===== Data under study

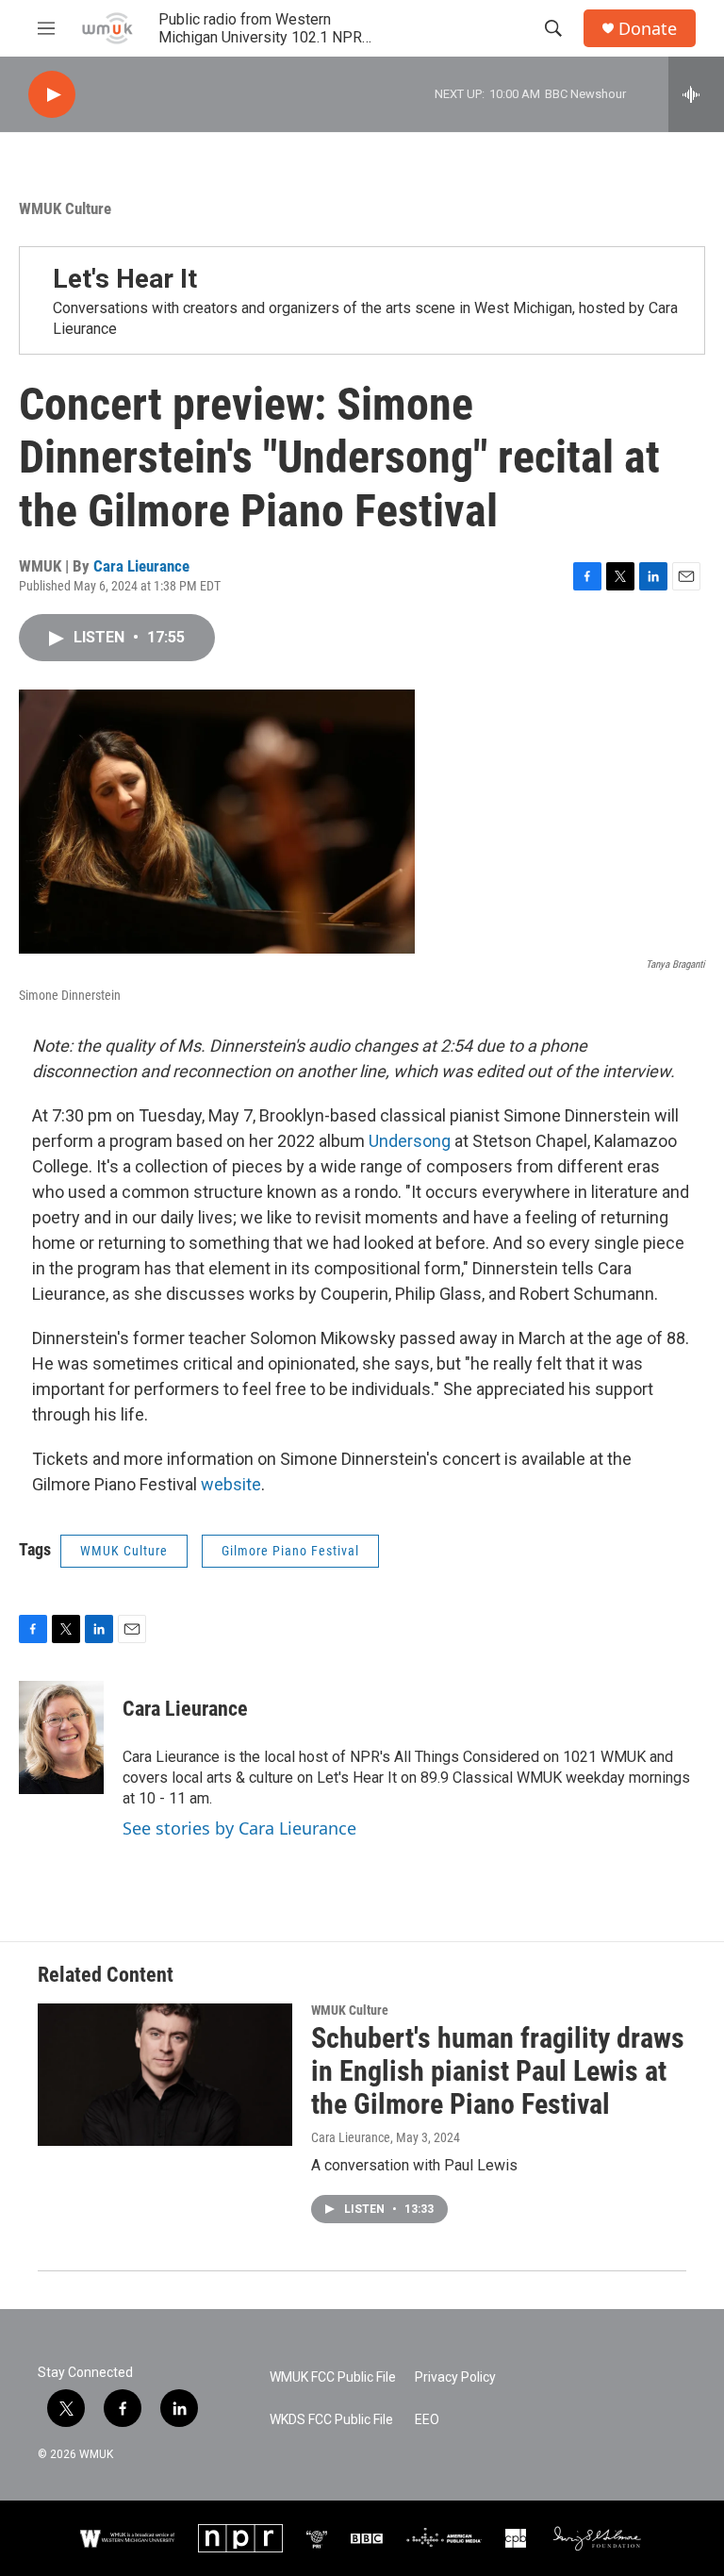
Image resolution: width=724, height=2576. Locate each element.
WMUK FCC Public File (333, 2377)
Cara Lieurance (141, 566)
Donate (647, 29)
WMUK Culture (65, 208)
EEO (427, 2420)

==========

Write out all of the data above exactly, without any of its pictures.

Image resolution: width=724, height=2576. Locate each element.
WMUK FCC Public File (333, 2377)
Cara Lieurance (141, 566)
Donate (647, 29)
WMUK Culture (65, 208)
EEO (427, 2420)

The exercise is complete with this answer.